[R] [External] Help with sub-setting

Burgess, Jamie J@m|e@Burge@@ @end|ng |rom ||verpoo|@@c@uk
Tue May 26 14:41:18 CEST 2020


Dear all,


Apologies for the late reply - I have just got back from my shift. I am unfortunately a little sleep deprived hehe


Hi Bert,

Thank-you for your reply


Yes, apologies - the syntax was lost in translation whilst changing the names of the groups, imported data-set file name and variables.

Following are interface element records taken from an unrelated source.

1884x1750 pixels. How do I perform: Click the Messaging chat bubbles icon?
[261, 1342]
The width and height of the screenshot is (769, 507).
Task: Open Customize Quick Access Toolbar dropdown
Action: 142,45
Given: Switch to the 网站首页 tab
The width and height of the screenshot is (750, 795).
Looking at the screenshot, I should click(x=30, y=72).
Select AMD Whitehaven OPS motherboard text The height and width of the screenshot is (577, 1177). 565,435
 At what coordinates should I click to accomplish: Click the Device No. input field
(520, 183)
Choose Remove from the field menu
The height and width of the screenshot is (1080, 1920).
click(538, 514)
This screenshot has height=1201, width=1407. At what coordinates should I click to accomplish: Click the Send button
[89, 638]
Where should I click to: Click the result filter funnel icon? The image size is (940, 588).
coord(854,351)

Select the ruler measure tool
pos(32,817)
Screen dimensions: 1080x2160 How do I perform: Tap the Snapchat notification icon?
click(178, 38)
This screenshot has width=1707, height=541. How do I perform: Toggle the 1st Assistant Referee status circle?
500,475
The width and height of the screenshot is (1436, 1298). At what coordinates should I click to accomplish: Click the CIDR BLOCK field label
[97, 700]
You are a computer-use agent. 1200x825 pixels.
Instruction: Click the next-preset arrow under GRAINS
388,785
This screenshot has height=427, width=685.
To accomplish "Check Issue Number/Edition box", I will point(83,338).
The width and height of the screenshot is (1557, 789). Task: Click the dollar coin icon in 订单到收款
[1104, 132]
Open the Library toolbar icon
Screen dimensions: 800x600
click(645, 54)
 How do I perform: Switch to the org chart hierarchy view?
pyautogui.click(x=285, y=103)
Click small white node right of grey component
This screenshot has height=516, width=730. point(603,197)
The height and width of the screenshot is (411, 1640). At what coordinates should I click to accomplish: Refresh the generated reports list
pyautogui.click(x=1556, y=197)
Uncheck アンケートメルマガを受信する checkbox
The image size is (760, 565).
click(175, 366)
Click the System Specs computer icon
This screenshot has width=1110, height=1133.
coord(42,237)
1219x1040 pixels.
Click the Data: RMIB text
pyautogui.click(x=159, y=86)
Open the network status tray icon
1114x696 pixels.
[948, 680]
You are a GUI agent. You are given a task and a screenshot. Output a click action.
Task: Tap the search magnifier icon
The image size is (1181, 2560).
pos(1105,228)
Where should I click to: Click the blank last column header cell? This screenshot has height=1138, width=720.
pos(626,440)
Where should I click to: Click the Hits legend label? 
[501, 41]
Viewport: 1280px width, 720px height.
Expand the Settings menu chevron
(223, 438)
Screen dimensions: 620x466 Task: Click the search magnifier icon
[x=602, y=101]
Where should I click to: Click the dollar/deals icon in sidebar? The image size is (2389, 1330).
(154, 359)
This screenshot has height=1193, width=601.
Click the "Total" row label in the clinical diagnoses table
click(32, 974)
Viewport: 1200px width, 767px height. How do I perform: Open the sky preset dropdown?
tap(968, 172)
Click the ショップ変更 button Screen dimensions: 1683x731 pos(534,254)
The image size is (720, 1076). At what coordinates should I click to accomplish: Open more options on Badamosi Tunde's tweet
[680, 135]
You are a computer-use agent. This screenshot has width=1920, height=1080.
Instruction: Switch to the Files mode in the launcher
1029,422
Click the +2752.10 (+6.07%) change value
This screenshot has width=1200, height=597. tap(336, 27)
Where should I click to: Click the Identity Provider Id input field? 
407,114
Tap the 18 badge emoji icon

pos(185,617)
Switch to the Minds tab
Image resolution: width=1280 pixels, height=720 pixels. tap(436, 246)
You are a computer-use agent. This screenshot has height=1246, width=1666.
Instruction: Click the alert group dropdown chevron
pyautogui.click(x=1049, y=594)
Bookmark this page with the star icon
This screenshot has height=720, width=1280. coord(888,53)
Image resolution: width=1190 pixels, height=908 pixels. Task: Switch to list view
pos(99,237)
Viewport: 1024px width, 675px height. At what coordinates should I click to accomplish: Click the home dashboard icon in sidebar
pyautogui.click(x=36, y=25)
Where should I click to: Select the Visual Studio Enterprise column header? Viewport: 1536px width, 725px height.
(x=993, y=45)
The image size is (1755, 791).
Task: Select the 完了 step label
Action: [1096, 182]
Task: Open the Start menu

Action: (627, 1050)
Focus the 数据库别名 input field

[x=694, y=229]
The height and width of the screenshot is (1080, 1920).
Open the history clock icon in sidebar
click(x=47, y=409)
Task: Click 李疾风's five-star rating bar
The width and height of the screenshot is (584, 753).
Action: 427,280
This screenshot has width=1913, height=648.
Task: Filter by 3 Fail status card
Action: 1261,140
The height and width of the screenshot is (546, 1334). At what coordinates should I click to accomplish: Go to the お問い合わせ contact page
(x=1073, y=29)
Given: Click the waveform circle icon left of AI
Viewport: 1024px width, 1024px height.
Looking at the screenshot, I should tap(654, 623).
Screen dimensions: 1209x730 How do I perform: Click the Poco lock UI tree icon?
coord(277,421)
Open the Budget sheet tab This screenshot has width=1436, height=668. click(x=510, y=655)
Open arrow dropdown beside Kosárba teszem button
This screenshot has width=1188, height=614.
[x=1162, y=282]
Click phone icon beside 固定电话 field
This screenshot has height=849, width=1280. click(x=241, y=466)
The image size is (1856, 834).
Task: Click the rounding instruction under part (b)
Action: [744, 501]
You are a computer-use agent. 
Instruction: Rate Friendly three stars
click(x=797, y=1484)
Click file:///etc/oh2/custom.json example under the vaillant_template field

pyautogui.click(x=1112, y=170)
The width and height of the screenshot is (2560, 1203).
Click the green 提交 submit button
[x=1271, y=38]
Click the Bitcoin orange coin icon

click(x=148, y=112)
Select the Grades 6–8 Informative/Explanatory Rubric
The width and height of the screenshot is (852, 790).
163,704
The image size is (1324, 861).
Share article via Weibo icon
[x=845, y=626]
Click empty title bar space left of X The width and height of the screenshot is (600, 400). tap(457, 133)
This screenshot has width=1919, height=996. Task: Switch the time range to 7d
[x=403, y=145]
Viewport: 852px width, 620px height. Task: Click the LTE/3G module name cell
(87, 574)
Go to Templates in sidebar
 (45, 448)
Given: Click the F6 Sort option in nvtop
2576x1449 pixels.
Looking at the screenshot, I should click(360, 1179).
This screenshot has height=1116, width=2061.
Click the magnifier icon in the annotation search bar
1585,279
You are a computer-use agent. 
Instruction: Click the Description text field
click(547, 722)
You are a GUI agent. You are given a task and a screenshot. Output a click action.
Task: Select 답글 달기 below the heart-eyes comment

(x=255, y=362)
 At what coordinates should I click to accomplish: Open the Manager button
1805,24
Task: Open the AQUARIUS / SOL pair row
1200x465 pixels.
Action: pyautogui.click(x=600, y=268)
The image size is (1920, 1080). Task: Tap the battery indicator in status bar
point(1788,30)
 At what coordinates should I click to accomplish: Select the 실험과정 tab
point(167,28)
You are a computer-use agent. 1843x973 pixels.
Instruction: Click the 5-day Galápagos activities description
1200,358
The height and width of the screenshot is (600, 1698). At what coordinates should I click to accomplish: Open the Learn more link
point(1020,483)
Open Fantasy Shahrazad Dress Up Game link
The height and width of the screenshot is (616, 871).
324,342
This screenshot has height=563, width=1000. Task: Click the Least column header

data<-data.frame(X=sample(1:2,100,TRUE),Y=sample(1:2,100,TRUE),
>  Z=rnorm(100))

by(data$Z,data[,c("X","Y")],summary)


In your example, if one of my variables recorded integer data and the other continuous data, does "1:2" specify columns, and "100" the number of entries I would like to select?


Dear Richard,


Thank-you for your reply


I have had previous success sub-grouping by one variable using the following:


group1<-subset(dataset1,dataset1$A==1)


I have subsequently been summarising the data using:


table(group1$variable) or summarise(group1$variable)


Using your suggestion I have managed to sub-group using the following:


GroupAB<-subset(data,data$A==1 & is.na (data$B)==FALSE)




I will also try your suggestion datasubset <- data[data$A ==1 & data$B ==  1 ,]) it is much appreciated. Does my entry do the same thing as yours?


I thought the problem was to do with the size of my data-set (4.9GB) and the presence of ~500,000 entries. However, as another command worked I am unsure what the problems was

I am only actually interested in around one third of these which is the reason I wish to sub-group by the two variables I have selected.

I was wondering why this new script worked.



Kind regards,


Jamie



________________________________
From: Bert Gunter <bgunter.4567 using gmail.com>
Sent: 25 May 2020 18:36:18
To: Richard M. Heiberger
Cc: Burgess, Jamie; r-help using r-project.org
Subject: Re: [R] [External] Help with sub-setting

Yes. In particular:

data$variable==1 & data

makes no sense (data is a data frame). A typo perhaps? Or as Richard indicated, consult references/tutorials to learn proper syntax for (vectorized) predicates.

Bert Gunter

"The trouble with having an open mind is that people keep coming along and sticking things into it."
-- Opus (aka Berkeley Breathed in his "Bloom County" comic strip )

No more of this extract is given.